• Try it: Using the data below, return the stretch from the line that contains "The image size is (820, 470)." through the line that contains "Instruction: Click the red", both included, exactly as it stands and nothing beyond it.

• Dataset entries:
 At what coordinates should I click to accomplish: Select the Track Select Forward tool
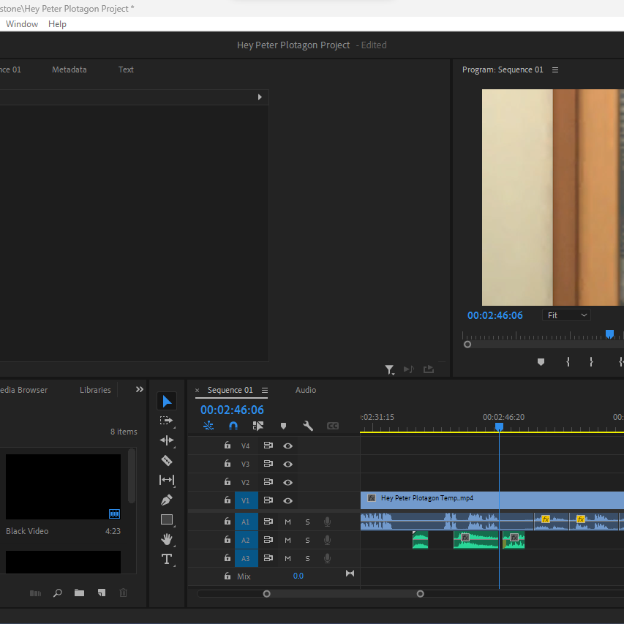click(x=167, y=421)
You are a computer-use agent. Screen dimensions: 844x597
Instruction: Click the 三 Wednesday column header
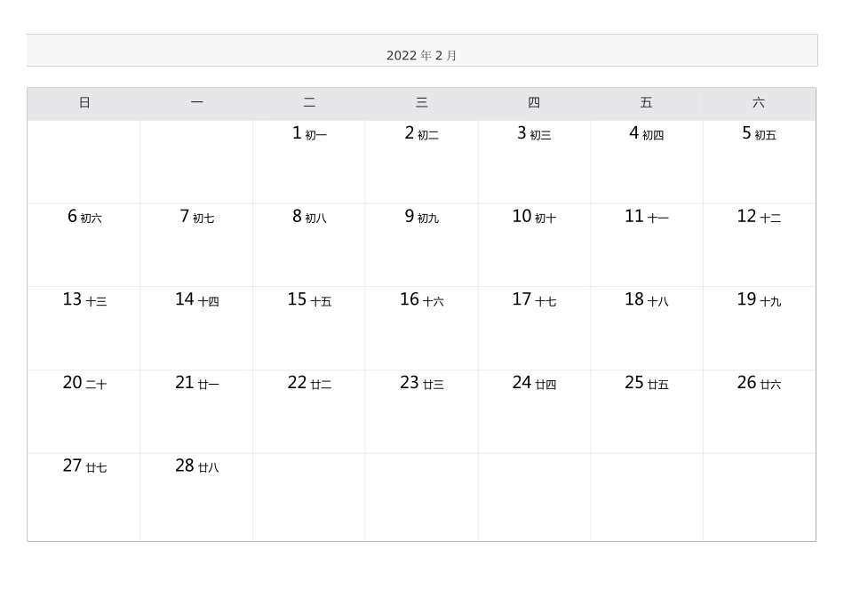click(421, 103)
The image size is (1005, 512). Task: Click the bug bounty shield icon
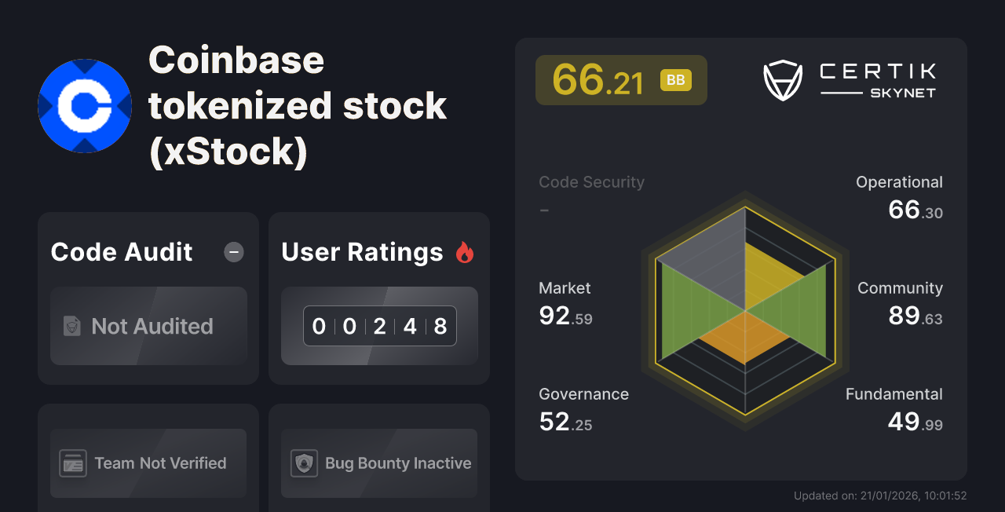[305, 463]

---

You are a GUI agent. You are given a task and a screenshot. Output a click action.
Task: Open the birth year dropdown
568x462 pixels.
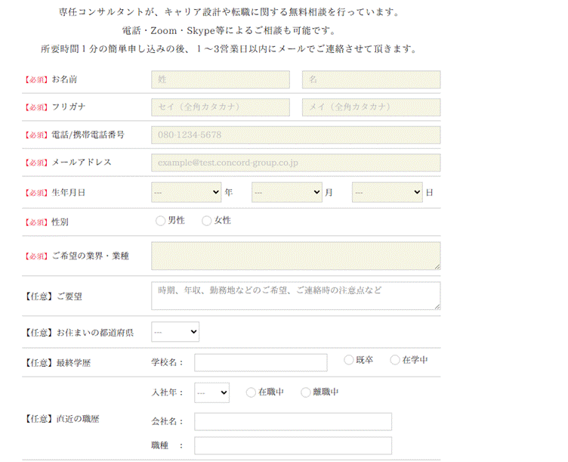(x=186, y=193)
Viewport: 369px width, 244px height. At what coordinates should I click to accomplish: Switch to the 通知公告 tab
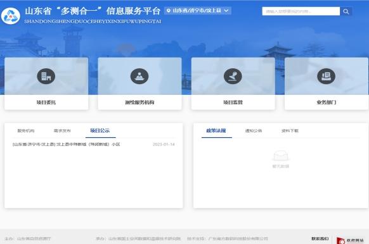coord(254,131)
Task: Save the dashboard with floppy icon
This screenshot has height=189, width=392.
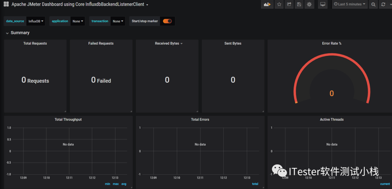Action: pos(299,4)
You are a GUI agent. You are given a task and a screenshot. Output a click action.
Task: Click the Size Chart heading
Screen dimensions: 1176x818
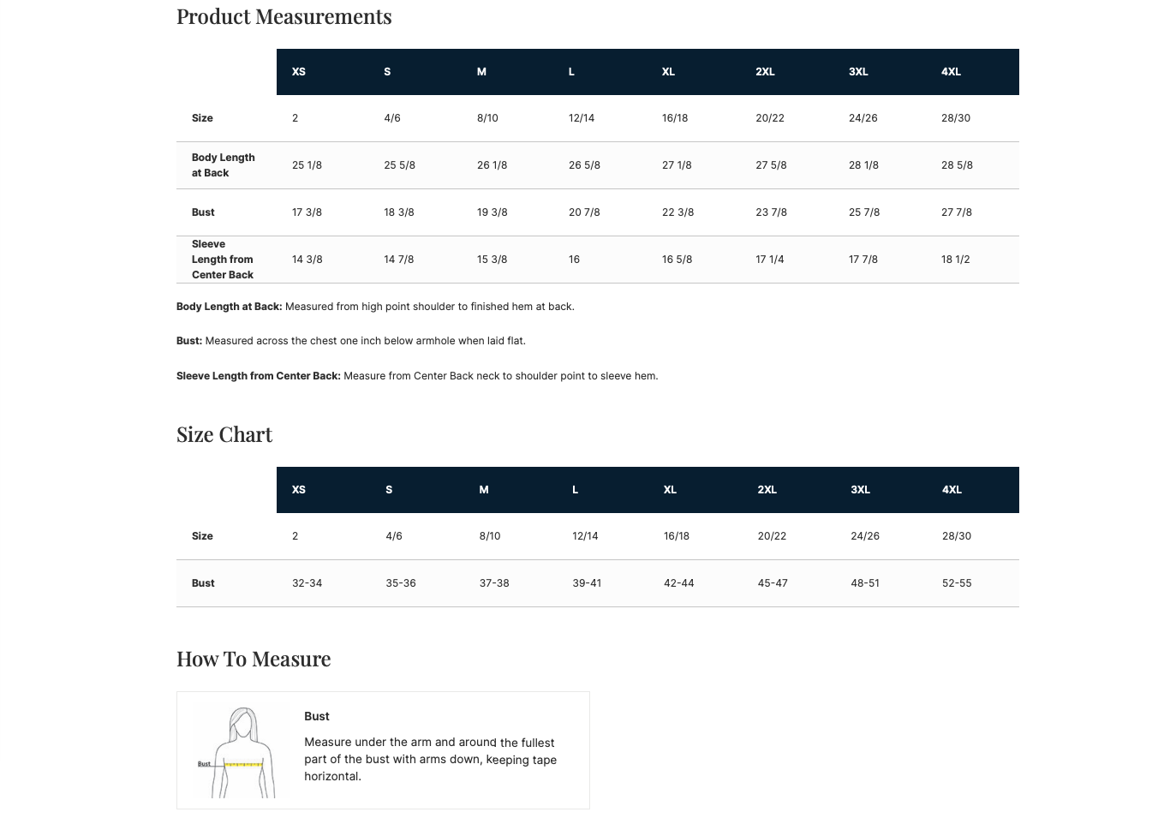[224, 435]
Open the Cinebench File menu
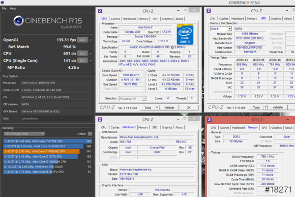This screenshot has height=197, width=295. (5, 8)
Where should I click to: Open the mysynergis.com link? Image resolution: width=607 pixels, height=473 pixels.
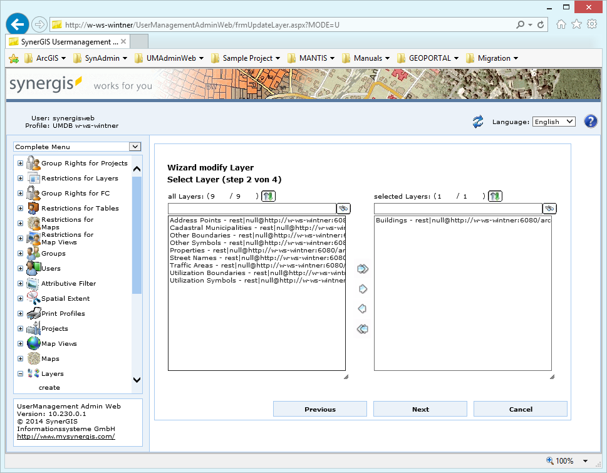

* * *

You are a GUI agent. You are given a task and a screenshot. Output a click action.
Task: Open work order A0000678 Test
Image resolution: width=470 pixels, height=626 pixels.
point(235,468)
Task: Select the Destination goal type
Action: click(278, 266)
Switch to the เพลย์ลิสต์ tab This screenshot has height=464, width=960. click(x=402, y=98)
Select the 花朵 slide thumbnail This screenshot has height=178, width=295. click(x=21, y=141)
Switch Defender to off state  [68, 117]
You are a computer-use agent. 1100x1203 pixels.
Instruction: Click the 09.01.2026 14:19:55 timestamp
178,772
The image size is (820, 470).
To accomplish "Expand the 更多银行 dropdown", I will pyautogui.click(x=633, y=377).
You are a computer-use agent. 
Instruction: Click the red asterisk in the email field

• Solution for this exercise:
The image size is (820, 470).
To accomplish "Expand the 更多银行 dropdown", I will pyautogui.click(x=633, y=377).
You are a computer-use agent. 
Instruction: Click the red asterisk in the email field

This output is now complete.